### Esercizi da svolgere:
• 1. Nelle voci qui sotto sostituisci "screenshot" con "image" e riporta le righe senza altre modifiche, tralasciando le immagini.
• 2. Continua il ricordo dedicato a Jane Birkin riprendendo subito dopo l'ultima frase riportata.

### Testo fornito:
Moda e Stile

“Jane Birkin mi ha insegnato a fare il mio lavoro. La prima volta che ci parlai mi disse: ‘So che quando morirò tutti i telegiornali del mondo faranno sentire la canzone di Serge Gainsbourg'”

"Così mi ha dimostrato che alla fin fine, dopo i successi, gli onori, la bellezza e gli incontri mirabolanti, ciò che dà la misura della nostra vita è quanto abbiamo amato". Il ricordo personale di Jennifer Radulovic, storica, divulgatrice e saggista

di Jennifer Radulovic

In memoria di Jane

Era bella di una bellezza terribile. È stato questo il primo pensiero che mi è balenato in mente in una notte di oro e anestesia quando ho visto per la prima volta alcuni dei migliaia di scatti di Jane Birkin, la musa delle muse, l’ossessione angelica e conturbante del cantautore francese Serge Gainsbourg, dandy geniale e raffinatissimo, provocatore per vocazione, uomo alluvionato nell’anima per inesorabile destino e “ultimo poeta maledetto”, secondo le parole di François Mitterand. Oggi, in una torrida domenica di luglio, a 76 anni, se n’è andata anche lei, la donna che era riuscita, senza saperlo, a decriptare il mistero oscuro della genialità. Per farlo, Jane – attrice, cantante, modella, regista e scrittrice – si era prestata a scrutare l’immensità nera del tormento, ma l’aveva fatto con delicatezza impalpabile.

Bella di una bellezza terribile… Com’è la “bellezza terribile”? Me lo sono chiesta tante volte, mi sono chiesta perché fossero proprio queste le parole che avevo udito, chiare e stentoree, nella mia testa. Credo che sia un tipo di bellezza profonda e commovente, che ammalia ed entra dentro. È una bellezza che si dipana da forme e lineamenti apparentemente splendidi, ma poi si incarna in anima e in intelligenza, in umanità e in gioia, per farsi latrice di un significato altro. Anche in dolore, naturalmente, che è il metodo di indagine dell’amore in quanto forma massima di empatia.

### Voci di localizzazione su documenti e screenshot:
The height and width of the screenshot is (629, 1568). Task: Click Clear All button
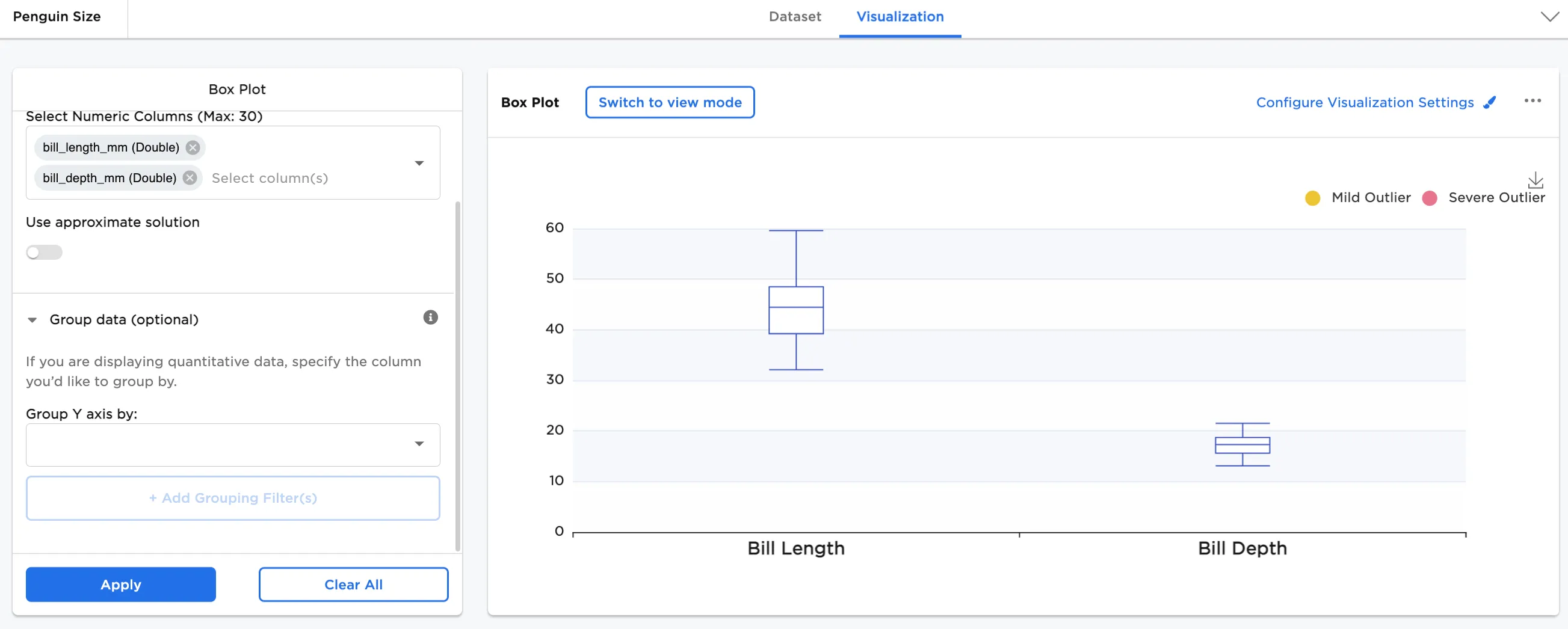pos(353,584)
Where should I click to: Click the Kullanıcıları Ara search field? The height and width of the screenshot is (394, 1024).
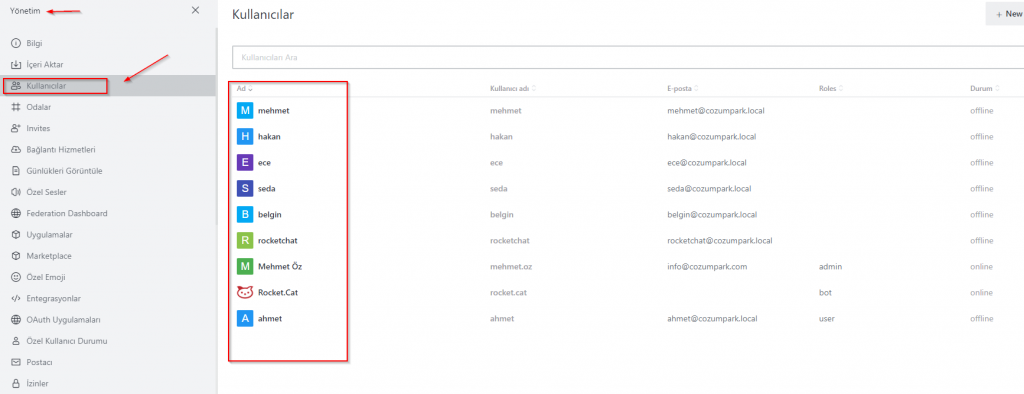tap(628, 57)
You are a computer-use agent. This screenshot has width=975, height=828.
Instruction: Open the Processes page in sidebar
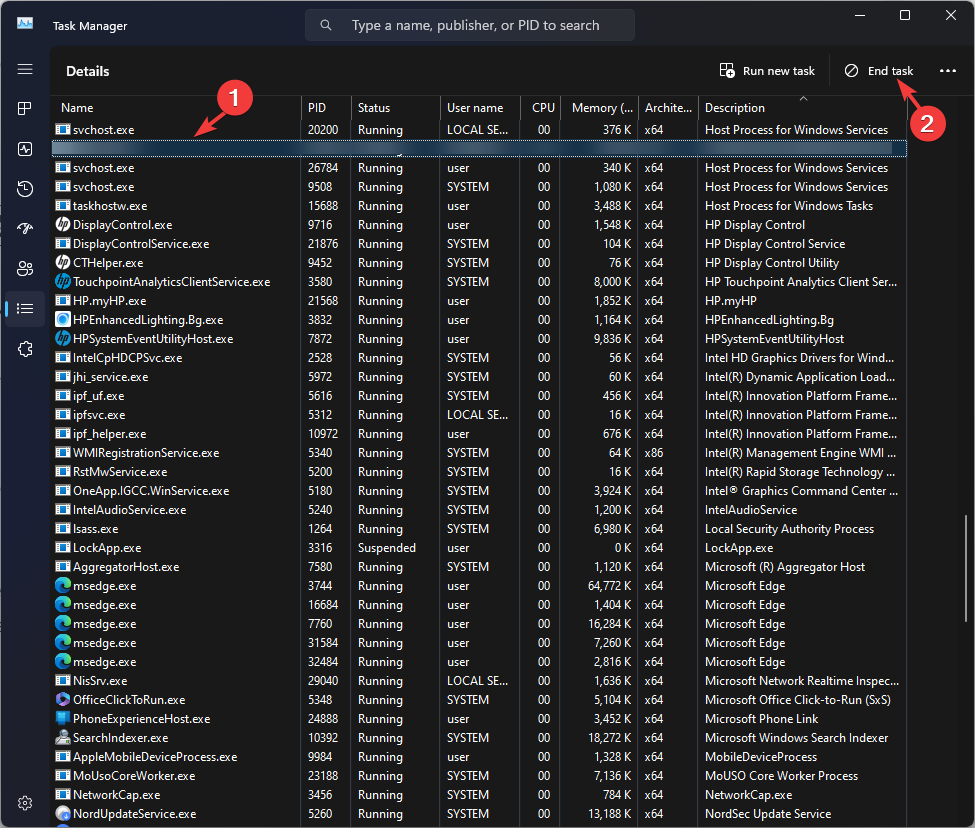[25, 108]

### Risposte agli esercizi:
• 1.
The height and width of the image is (629, 1568). Task: Click Clear All button
pos(353,584)
Where should I click to: Click the Kullanıcıları Ara search field? The height and width of the image is (394, 1024).
tap(628, 57)
You are a computer-use agent. This image has width=975, height=828.
Instruction: Open the Processes page in sidebar
[25, 108]

• 2.
Nella mia sala dalle pareti nere, come quelle della casa storica di Gainsbourg, vedo ovunque scatti di lei e Serge. Sono i ninnoli che piacciono ai noi storici, tronfi della vita degli altri che narriamo ai più per dovere e per missione. Io che di mestiere faccio la storica e che, fino a diventare biografa italiana di Gainsbourg, mi occupavo di battaglie, posso affermare senza mezzi termini che è stata Jane Birkin a insegnarmi a fare il mio lavoro. Mentre studiavo l’uomo e il personaggio Gainsbourg dovevo trovarmi in ogni momento a misurare lui attraverso lei e ad apprendere quanto le congiunture della vita siano sempre imprevedibili: la storia, infatti, non è la riflessione del passato per il futuro, ma il tentativo di comprensione della natura umana.

E d’altra parte sono stati proprio gli eventi inattesi a segnare in modo appassionante l’esistenza di Jane Birkin, nata a Londra nel 1946 da una famiglia della buona borghesia, giovane attrice che nel 1968 finisce per caso a Parigi dopo un provino. Sul set un uomo sgradevole e antipatico che scopre essere il suo partner: è Serge Gainsbourg. Ma dietro l’ira dell’uomo deluso si cela una sensibilità segreta ed è così che nasce la couple mitique, la più fotografata del XX secolo. Dodici anni di convivenza, una figlia – Charlotte Gainsbourg – centinaia di canzoni insieme, film e spot. Lei si trasferisce a Parigi, impara il francese e canta in duo con lui la scandalosa Je t’aime… moi non plus, la prima canzone orgasmica della storia della musica con milioni di copie vendute in poche settimane.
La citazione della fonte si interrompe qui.